Most of us live day-to-day on wages from a job. But the super-rich let their money do their work for them. Their income is largely in the form of investment gains: the rising value of their stocks, bonds, real estate, private businesses and more. When they sell one of those investments for more than its purchase price, that’s called a “capital gain.” It’s capital gains — and a related payment to stockholders known as dividends — that get the nearly half-off tax-rate discount.

That’s how billionaires have benefited from obscene gains in their wealth during this pandemic, while millions of regular working people lost jobs, small businesses, income, healthcare and much more. In Pennsylvania, 17 billionaires more than doubled their wealth during the pandemic; their wealth grew from $28.4 billion in March 2020 to $61.4 billion through Aug. 17. Over roughly the same period, 3,365,507 Pennsylvanians lost jobs, many of them also losing health care in the process.

But it gets worse.  Not only are the rich getting richer while millions of the rest of us are just getting by, but the wealthy also get to keep their wealth tax-free thanks to a special tax break that allows a whole lifetime of investment income completely avoid income tax forever. That loophole is called stepped-up basis.

Another way our rigged tax system rewards wealth over work is how little it taxes the corporations the rich own through their shareholdings. The wealthiest 10% of Americans own almost all the nation’s corporate stock. Last year 55 huge firms—including FedEx, Nike and Salesforce.com — paid zero federal income taxes despite combined profits topping $40 billion. Multinational companies dodge taxes by hiding profits and shipping jobs offshore.

That reward comes on top of President Donald Trump’s 2017 tax law that already gave corporations a huge discount on their taxes, from 35% down to 21%. Under the same law, millionaires also got big tax breaks while average families got much less. In 2020, the richest 1% of Pennsylvanians got an average tax break of $49,510, while middle-income people got an average reduction of $770.00.

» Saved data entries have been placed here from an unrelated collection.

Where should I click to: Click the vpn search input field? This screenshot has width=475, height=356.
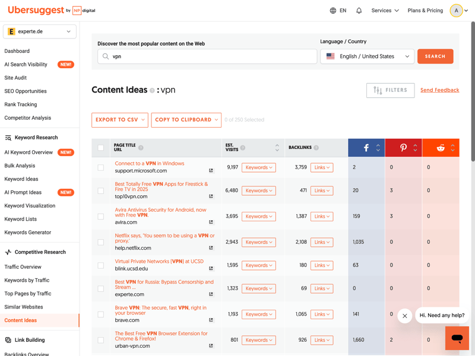coord(207,56)
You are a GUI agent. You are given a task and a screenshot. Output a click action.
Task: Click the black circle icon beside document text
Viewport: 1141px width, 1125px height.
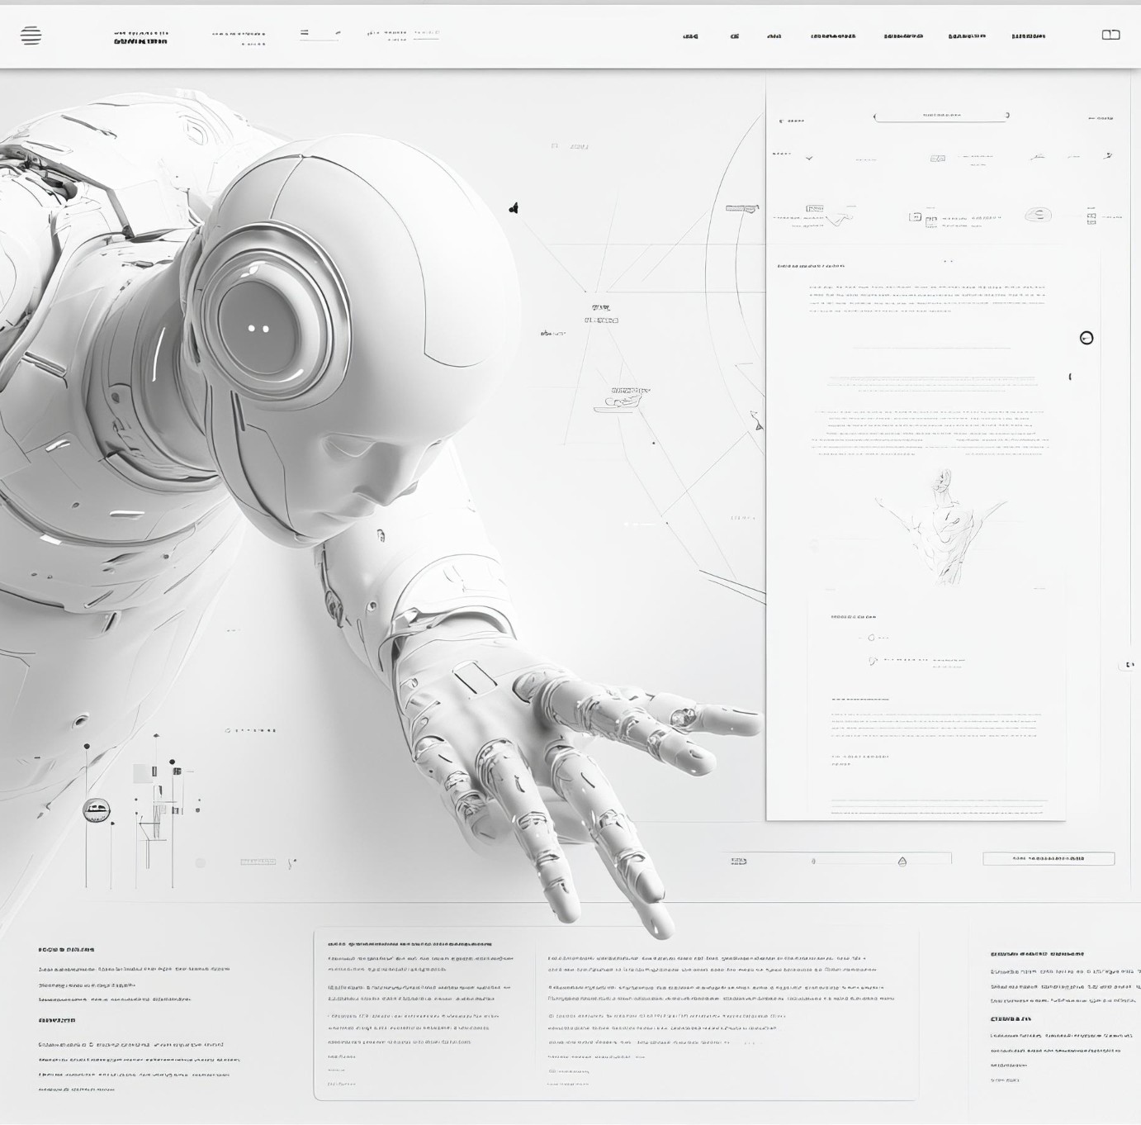1087,338
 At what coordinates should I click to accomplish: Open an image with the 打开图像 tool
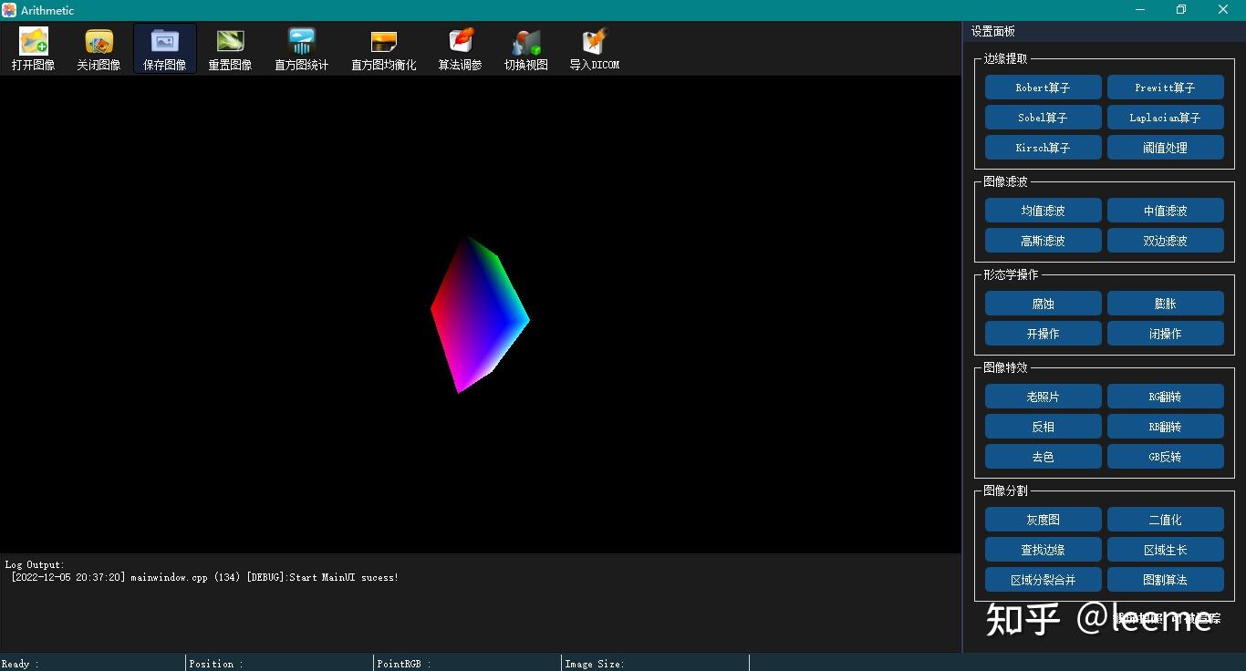(33, 47)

President Joe Biden and his supporters in Congress want to start unrigging this rotten system by rewarding work and not just wealth. Their reforms would make the super wealthy — those making more than $1 million a year — pay the same tax rate on their investment income as they do on their wages. They would close the stepped-up basis loophole for capital gains over $1 million. And they would curb offshore corporate tax dodging and raise the corporate tax rate to ensure big companies pay a fairer share and keep good-paying jobs here.

No one making less than $400,000 a year would pay higher taxes under this plan.

The revenue raised from fairer taxes on the rich would help working families by making health care, child care and education more affordable; and providing tax credits to working families so they have more money to spend and save.

If these tax reforms and public investments make sense to you, you’re not alone. Polls consistently show Democrats, Independents and even Republicans want the rich and corporations to pay their fair share and that money used to improve working family lives.

The rich and the politicians they fund obviously want to keep a system that favors them. That’s why they’re attacking these reforms with phony arguments. None of us should be fooled.

As people of faith we believe that all persons are created in the image of God, and as such, deserve to live in safety and health, with dignity and respect. We live in a country with more than sufficient resources for all — if all contribute fairly to the maintenance of our economy so that all can live the abundant life that we believe God wants for everyone, not just the wealthy.

We have a historic opportunity this year to fix our tax code so that the wealthy and corporations pay closer to their fair share and we have enough money to invest in the needs of working families. We urge Pennsylvania’s members of Congress to support this effort.

The Rev. Sandra L. Strauss is the Director of Advocacy & Ecumenical Outreach for the Pennsylvania Council of Churches.